> WHAT YOU SHOULD DO
Count all lines holding "checkbox" in the data below and say the number, nothing more.
====== INFORMATION SUPPLIED
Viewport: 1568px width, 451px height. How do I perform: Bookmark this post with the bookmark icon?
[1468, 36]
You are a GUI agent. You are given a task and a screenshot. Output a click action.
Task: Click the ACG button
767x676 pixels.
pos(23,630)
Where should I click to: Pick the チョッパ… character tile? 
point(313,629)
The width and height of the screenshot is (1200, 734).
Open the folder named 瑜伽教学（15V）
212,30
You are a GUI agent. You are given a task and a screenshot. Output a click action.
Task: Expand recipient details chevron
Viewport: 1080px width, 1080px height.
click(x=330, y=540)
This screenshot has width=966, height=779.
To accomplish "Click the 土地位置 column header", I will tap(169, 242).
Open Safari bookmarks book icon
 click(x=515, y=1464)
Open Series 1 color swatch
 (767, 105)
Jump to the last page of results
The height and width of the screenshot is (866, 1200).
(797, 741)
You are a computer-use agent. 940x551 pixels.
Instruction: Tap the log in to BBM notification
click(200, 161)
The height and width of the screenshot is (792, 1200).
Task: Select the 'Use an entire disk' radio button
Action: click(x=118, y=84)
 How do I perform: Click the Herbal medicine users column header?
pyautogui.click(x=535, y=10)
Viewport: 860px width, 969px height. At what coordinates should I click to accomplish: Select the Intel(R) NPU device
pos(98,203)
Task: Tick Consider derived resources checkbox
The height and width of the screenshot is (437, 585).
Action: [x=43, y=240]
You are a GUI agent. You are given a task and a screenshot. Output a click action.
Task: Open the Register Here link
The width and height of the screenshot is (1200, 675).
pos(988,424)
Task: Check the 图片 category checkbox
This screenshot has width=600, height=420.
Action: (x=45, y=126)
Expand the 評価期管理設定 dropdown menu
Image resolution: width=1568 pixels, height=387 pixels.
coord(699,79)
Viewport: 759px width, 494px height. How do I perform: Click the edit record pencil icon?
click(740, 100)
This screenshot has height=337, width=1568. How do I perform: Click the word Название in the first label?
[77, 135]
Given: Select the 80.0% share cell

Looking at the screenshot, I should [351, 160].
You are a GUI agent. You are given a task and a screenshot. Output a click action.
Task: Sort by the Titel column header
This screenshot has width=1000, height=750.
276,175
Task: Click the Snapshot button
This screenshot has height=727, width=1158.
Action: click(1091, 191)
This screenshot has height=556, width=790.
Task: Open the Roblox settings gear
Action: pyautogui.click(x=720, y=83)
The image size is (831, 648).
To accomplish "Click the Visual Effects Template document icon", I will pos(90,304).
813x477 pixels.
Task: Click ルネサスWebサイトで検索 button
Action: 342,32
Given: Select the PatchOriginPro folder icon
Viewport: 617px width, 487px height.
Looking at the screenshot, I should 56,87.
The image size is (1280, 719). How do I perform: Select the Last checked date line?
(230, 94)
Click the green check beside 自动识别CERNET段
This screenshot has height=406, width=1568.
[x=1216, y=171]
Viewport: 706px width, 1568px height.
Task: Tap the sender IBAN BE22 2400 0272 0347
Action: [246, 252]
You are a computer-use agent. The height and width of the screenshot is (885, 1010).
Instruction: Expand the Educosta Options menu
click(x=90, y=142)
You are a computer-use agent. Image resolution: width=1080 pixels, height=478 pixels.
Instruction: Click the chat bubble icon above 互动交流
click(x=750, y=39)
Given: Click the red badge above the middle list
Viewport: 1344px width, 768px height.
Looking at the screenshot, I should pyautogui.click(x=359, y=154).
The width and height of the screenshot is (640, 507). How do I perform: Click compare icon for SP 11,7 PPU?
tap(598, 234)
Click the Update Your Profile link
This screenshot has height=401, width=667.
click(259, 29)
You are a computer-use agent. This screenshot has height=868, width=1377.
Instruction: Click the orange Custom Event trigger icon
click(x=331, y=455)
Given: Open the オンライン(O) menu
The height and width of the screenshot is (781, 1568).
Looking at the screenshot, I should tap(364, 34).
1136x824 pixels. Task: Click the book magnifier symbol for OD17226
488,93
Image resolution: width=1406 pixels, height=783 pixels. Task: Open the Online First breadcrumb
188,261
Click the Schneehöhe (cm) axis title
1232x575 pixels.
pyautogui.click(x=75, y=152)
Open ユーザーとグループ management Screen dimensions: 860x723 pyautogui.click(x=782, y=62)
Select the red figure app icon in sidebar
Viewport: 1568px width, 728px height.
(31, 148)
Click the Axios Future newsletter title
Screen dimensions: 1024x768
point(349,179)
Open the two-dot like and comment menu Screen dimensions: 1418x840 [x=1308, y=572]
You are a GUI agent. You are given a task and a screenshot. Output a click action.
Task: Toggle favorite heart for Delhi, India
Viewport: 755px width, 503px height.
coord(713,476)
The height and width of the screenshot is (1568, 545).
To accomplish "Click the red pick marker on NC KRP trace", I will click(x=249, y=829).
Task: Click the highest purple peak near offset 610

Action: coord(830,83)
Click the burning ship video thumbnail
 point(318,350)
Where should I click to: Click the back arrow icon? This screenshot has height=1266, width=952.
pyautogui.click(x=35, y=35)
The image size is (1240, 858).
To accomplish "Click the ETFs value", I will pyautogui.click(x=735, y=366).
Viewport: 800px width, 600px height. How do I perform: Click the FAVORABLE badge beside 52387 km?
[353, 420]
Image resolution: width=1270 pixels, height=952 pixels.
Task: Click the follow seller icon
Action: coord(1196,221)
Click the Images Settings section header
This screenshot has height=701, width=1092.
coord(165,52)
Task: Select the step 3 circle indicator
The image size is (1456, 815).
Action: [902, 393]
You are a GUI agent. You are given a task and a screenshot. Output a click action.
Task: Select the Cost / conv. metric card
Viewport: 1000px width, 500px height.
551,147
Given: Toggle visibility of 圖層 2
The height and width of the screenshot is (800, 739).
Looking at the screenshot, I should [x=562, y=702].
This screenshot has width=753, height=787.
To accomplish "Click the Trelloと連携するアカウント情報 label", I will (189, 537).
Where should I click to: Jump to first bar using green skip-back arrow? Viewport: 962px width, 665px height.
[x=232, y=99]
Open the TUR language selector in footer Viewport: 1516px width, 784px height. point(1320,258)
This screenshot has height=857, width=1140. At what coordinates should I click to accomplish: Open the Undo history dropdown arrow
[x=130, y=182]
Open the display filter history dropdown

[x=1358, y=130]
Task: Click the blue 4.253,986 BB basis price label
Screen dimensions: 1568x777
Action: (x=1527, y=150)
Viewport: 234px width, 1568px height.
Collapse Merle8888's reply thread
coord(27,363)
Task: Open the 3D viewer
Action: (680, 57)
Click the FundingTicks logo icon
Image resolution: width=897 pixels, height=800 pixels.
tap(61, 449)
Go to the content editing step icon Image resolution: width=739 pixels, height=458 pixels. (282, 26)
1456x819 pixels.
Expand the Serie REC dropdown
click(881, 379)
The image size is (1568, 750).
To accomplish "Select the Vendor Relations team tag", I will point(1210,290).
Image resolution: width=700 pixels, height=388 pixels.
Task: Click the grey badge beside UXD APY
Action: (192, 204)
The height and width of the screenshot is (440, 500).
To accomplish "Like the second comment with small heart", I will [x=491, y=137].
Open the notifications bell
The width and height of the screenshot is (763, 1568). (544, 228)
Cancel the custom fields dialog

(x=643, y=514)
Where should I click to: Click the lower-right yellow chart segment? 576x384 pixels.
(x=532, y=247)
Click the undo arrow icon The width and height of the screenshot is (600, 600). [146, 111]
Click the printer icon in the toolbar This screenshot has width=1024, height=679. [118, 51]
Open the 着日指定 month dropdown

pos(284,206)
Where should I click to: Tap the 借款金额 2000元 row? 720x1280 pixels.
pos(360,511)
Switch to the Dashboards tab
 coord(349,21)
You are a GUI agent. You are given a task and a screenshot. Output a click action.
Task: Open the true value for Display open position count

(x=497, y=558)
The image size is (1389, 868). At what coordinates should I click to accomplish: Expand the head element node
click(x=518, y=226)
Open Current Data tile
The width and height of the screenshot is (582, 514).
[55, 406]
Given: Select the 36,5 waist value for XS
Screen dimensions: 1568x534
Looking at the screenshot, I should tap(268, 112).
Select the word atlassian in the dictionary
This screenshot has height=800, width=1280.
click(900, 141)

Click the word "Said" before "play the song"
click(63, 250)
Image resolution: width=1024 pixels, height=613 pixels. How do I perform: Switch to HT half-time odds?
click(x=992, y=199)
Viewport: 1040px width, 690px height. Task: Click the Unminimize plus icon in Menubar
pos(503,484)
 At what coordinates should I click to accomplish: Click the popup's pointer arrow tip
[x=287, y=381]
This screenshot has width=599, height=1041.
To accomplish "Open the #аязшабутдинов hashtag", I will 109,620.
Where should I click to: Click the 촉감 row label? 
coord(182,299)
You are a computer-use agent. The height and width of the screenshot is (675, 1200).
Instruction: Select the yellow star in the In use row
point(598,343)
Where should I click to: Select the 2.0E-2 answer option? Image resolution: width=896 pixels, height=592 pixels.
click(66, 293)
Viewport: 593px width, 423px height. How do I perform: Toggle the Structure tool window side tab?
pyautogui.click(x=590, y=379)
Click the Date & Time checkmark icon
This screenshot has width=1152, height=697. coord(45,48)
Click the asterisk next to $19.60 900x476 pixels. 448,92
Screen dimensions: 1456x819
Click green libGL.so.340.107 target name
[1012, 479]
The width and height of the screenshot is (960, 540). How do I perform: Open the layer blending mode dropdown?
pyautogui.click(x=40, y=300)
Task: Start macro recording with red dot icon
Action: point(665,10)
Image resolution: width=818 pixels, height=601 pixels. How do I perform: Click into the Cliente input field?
============
> SOLUTION TO THIS EXERCISE
2